Engineering Specialist Allen Jessup lauds the Microsoft Trackball Explorer, but readers will have to shop outlets such as online auctions because it is no longer produced. "I've found nothing that matches the Microsoft Trackball Explorer for ergonomics and increased production ... [it] makes operating the program and navigating through the drawing a very intuitive process."
Another fan of the discontinued Trackball Explorer, CAD Lead Owen Whitehouse, has found the Kensington SlimBlade Trackball to be a useful substitute. "I've found that if you often have dialogs open that need you to move the cursor to, it can get a little tedious to go back and forth from the workspace to the dialog, but for most other CAD functions, the trackball is as fast as a mouse, if not a bit faster."
The Joy of Joysticks
Mike Martin suffered ergonomic difficulties with both a three-button mouse and a trackball, before switching to a pistol-grip 3M Ergonomic Mouse with two programmable buttons. "No more aches and pains in the hands, wrist, elbow, or shoulder," he reports.
Ed Galicki's favorite pointing device is a digitizer tablet. "It makes me faster than I could ever be without it, and keeps more area of my screen free for drawing. ... The tablet has a 16-button puck, so I can do maybe 90% of the commands you do all day long over and over without looking away from the objects I am working on."
Michael Gilroy uses a CalComp 12" x 12" digitizing tablet with a 16-button puck, citing two advantages: "First, I can stay focused on the screen and work without having to divert my eyes (and attention) to a screen menu, or worse yet, navigate a pull-down menu. Secondly, the digitizer maps the screen to an absolute position on the tablet."
Engineering Technologist Richard Klepper also uses a 16-button puck, in combination with a 12" x 18" tablet. "It's really nice having zooms and osnaps programmed on the puck (plus a few other common commands), and then having all those custom LISP routines as selections on our custom Tablet Menu."
Fillmore likes to use a tablet with a 16-button puck with the left hand, leaving the right hand free to use the number pad or take notes while navigating around the drawing.

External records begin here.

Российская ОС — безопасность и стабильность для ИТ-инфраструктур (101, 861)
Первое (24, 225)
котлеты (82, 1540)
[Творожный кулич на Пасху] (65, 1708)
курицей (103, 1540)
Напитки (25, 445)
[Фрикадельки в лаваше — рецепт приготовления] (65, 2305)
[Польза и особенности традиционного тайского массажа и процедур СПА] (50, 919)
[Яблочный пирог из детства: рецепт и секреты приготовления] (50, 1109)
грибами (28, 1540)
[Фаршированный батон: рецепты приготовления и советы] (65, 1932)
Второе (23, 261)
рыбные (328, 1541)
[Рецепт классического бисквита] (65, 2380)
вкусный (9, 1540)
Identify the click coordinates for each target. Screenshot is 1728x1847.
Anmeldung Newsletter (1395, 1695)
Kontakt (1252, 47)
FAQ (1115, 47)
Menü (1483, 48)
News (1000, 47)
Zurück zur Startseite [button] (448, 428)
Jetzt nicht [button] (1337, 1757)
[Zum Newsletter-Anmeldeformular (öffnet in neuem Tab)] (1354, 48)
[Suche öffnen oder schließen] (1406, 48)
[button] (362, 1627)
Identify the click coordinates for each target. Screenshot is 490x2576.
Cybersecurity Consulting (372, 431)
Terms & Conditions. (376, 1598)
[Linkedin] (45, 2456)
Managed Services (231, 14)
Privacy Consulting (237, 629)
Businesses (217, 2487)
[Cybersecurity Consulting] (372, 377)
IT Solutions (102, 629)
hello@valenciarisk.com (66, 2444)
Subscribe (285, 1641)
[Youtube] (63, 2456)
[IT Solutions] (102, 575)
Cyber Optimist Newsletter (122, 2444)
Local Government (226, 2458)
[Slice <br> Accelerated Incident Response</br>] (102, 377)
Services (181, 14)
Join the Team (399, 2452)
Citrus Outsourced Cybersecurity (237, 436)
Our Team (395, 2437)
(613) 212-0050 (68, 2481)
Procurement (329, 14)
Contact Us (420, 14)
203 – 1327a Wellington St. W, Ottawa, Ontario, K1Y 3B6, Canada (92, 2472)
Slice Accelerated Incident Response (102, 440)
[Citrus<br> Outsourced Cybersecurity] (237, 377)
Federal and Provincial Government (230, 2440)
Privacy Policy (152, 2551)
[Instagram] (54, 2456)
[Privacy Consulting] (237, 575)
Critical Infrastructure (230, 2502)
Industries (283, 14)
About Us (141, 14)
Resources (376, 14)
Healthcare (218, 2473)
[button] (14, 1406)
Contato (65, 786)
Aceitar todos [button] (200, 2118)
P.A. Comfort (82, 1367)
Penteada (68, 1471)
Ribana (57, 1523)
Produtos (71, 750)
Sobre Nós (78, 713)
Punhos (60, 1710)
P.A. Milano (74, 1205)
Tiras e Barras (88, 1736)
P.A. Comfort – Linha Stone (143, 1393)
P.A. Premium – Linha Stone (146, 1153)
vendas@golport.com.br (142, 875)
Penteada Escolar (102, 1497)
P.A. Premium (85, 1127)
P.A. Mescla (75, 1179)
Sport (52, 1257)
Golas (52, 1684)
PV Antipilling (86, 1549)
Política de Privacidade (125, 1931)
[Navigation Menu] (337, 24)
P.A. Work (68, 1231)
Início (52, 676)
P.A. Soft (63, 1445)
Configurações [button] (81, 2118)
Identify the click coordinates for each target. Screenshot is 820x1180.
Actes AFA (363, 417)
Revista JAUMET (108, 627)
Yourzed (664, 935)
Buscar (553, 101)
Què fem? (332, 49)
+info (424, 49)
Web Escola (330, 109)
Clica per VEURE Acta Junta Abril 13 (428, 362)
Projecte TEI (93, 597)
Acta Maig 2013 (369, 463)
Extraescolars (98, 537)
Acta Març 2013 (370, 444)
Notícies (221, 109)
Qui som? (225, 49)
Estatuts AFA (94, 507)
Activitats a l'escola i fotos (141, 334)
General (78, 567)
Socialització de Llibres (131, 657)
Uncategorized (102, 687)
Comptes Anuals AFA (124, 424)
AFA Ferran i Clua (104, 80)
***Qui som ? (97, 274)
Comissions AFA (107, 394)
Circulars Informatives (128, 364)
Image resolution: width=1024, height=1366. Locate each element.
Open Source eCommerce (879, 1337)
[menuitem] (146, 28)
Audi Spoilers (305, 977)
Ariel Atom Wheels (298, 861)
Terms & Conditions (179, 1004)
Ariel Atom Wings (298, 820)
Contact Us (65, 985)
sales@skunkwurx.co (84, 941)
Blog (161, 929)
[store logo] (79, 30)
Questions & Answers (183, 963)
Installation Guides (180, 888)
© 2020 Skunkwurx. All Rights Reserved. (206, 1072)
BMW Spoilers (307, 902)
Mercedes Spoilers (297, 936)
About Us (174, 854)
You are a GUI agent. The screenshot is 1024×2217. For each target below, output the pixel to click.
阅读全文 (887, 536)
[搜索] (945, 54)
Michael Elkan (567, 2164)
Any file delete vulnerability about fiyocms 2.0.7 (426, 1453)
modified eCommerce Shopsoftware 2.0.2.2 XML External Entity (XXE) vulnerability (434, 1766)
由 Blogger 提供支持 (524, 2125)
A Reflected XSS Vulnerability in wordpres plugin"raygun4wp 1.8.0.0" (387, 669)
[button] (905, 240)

Arlette Wiege reports that all the designers in her office use a Wacom stylus and pad. "My learning curve was two days and I'd never go back," she says.
Give Yourself a Break
Regardless of which brands or styles you choose, staying healthy is essential. Designer Carol McKeough advocates using a variety of mousing devices, thoroughly customizing each one, and learning to mouse ambidextrously. "Start by playing a few games of solitaire, then continue mousing left-handed through some easy, repetitive CAD tasks. Give yourself time, and forgive yourself for adapting slowly, but stick with it. Work left-handed for at least a couple of hours, without giving in to the temptation to switch back. It will feel like trying to sign your name with a jackhammer at first, but will get easier each day."